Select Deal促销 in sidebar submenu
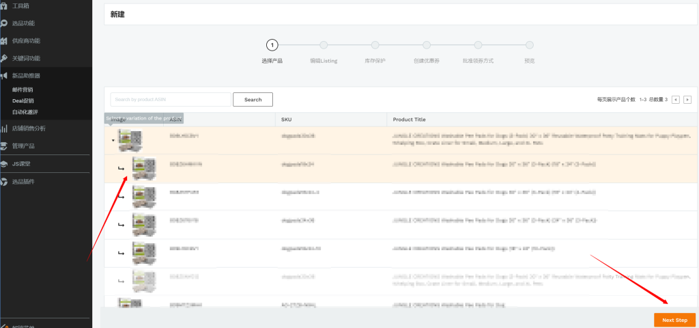 point(23,100)
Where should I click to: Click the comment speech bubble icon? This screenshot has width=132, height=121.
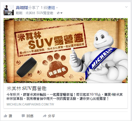click(23, 116)
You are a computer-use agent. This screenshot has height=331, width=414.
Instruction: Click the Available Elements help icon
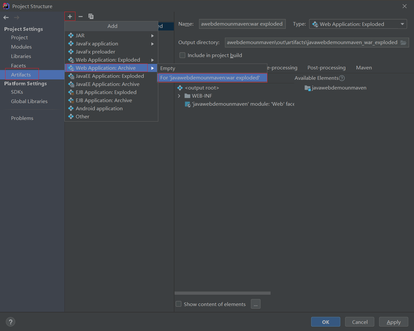[342, 78]
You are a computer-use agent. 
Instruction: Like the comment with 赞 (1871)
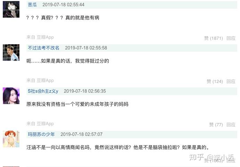point(213,38)
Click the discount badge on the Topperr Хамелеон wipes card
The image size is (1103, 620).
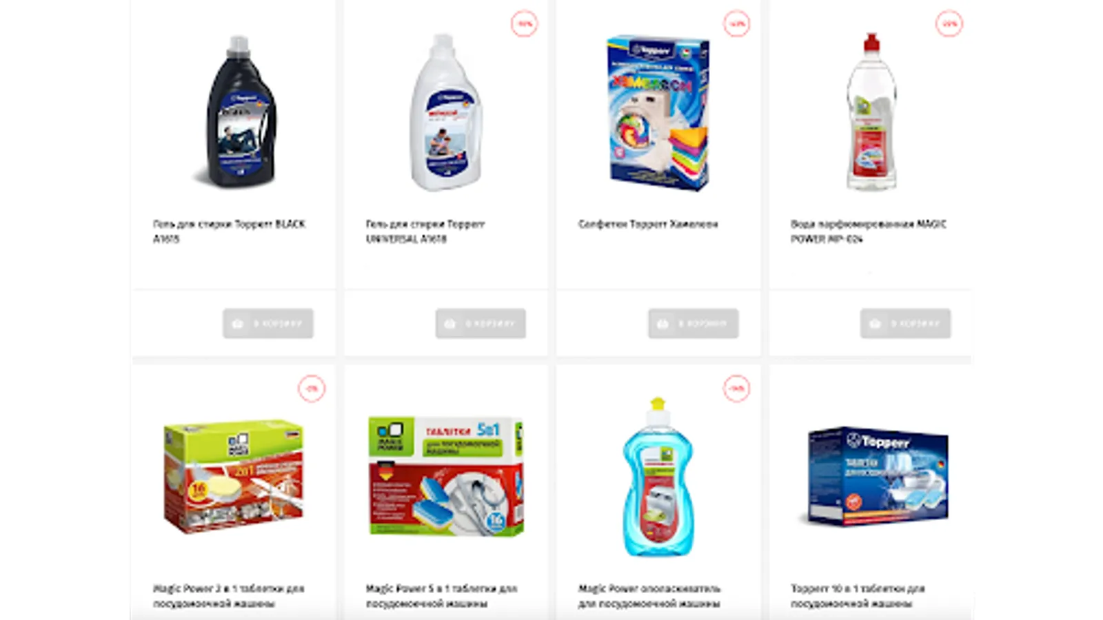pos(737,24)
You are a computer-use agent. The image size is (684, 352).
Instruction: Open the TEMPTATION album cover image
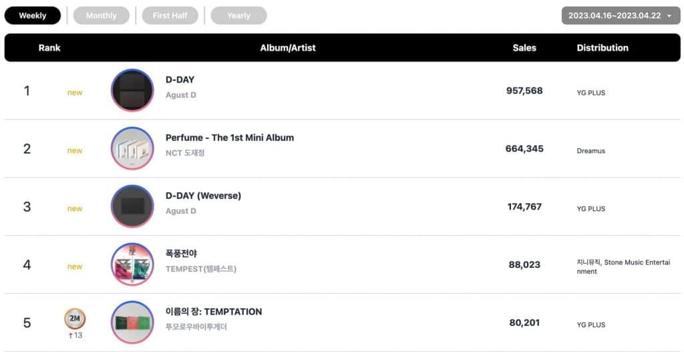point(132,323)
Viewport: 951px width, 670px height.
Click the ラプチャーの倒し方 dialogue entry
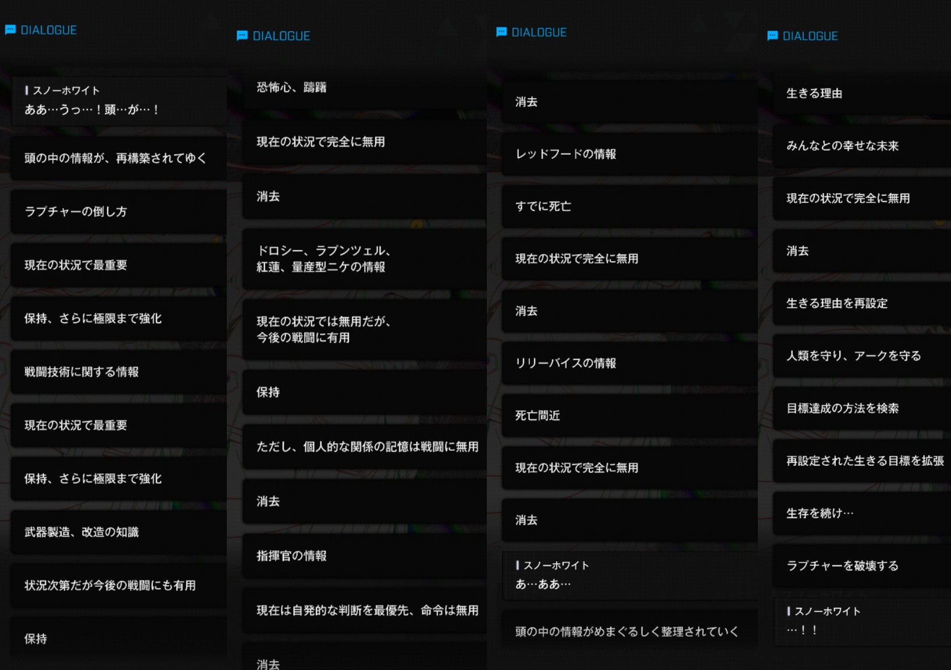tap(119, 212)
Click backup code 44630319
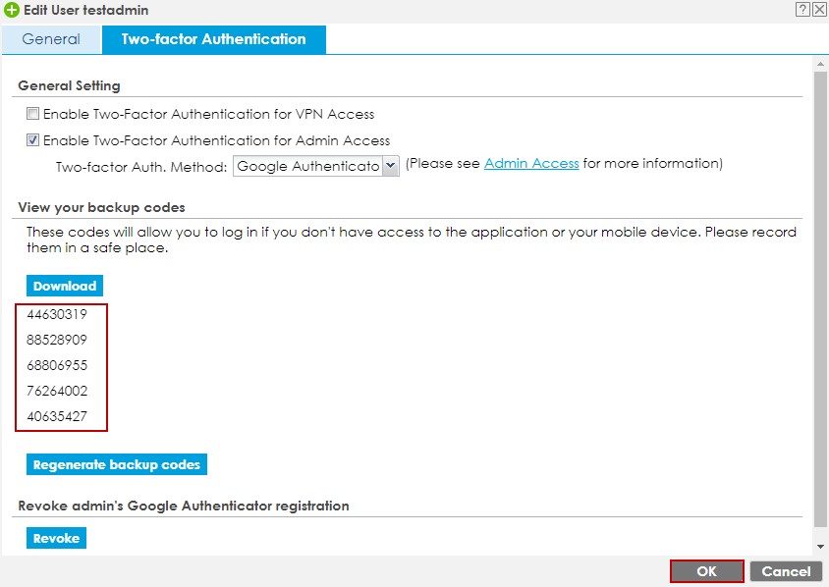Viewport: 829px width, 587px height. coord(57,314)
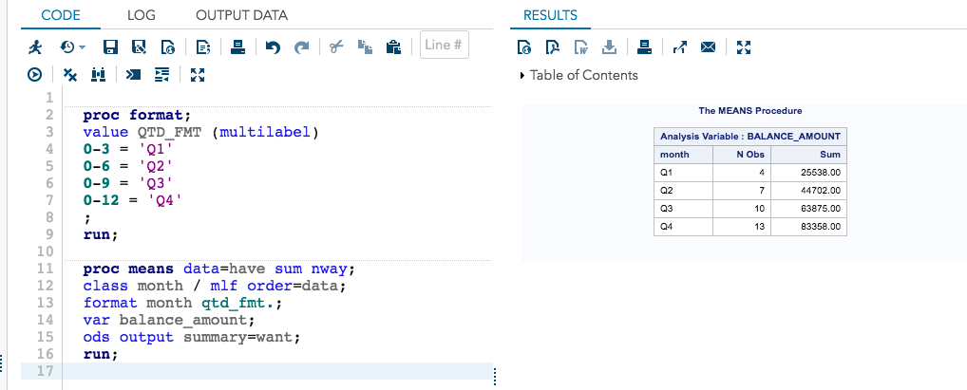Download results as PDF

tap(552, 46)
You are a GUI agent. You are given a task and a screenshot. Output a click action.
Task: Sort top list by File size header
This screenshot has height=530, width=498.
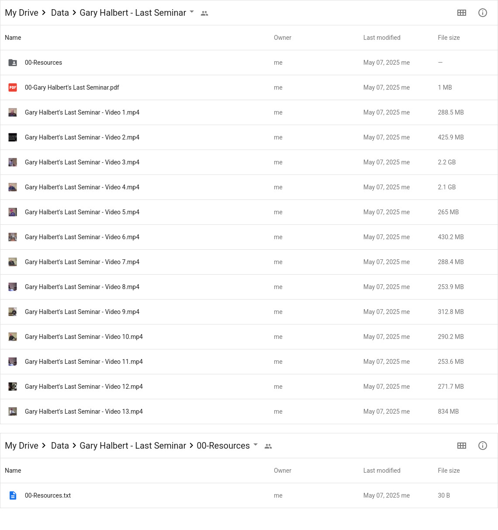click(x=449, y=38)
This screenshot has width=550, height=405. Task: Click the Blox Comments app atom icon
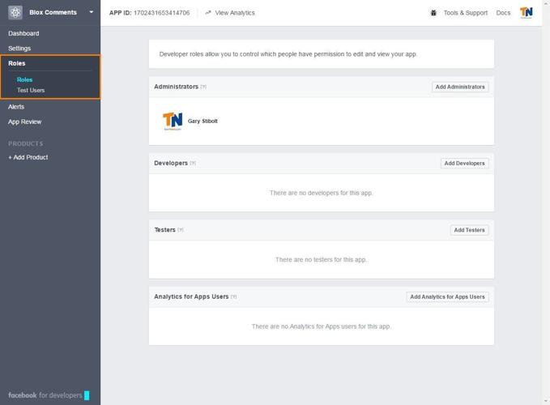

--

WORK REQUIRED =>
Reproduce exactly the lines above that run from the one with "Viewport: 951px width, 670px height." to the one with "You are a GUI", both included, leaving pictures out.

ANSWER TO THIS PROBLEM =>
Viewport: 951px width, 670px height.
Click the ラプチャーの倒し方 dialogue entry
tap(119, 212)
Click backup code 44630319
Viewport: 829px width, 587px height. coord(57,314)
Download results as PDF

tap(552, 46)
You are a GUI agent. You are given a task and a screenshot. Output a click action.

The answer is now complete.